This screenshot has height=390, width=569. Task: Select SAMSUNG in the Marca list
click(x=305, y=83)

===

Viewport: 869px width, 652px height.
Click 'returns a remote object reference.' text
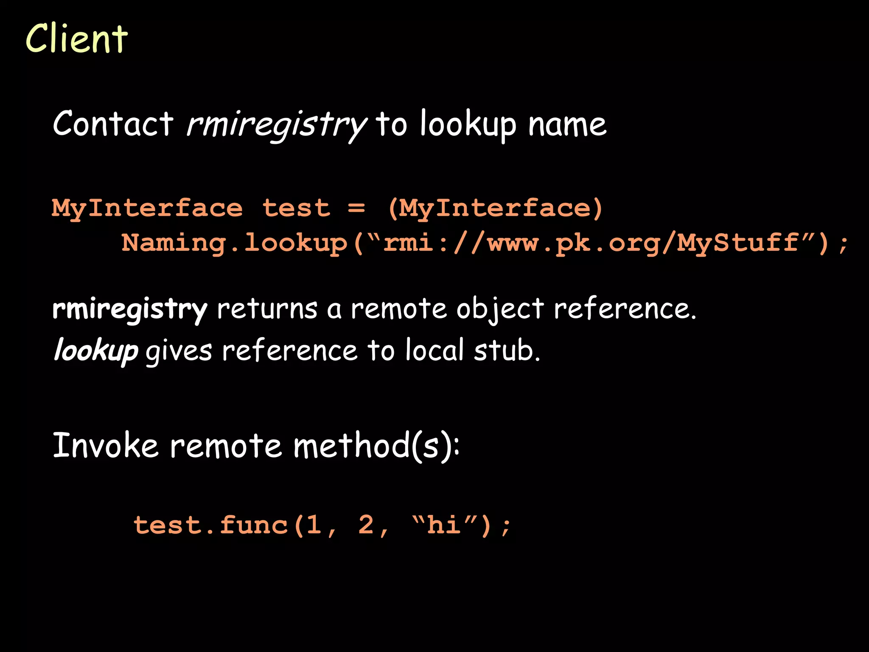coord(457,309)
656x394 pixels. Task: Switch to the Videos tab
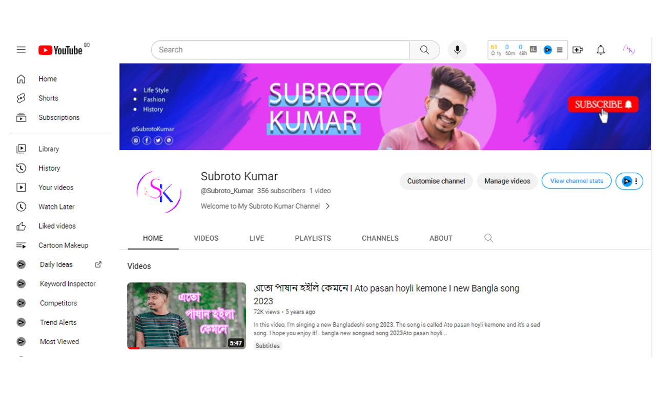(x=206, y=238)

===

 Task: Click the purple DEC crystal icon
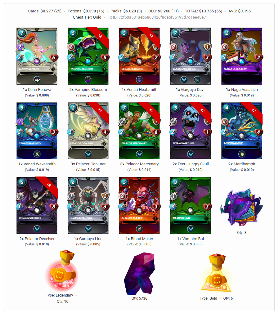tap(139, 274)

===

* _WORK REQUIRED_
Print the records from the line containing "This screenshot has" through the line containing "click(x=305, y=83)", both included, and nothing else.

* _ANSWER IN FULL_
This screenshot has height=390, width=569. Task: Select SAMSUNG in the Marca list
click(x=305, y=83)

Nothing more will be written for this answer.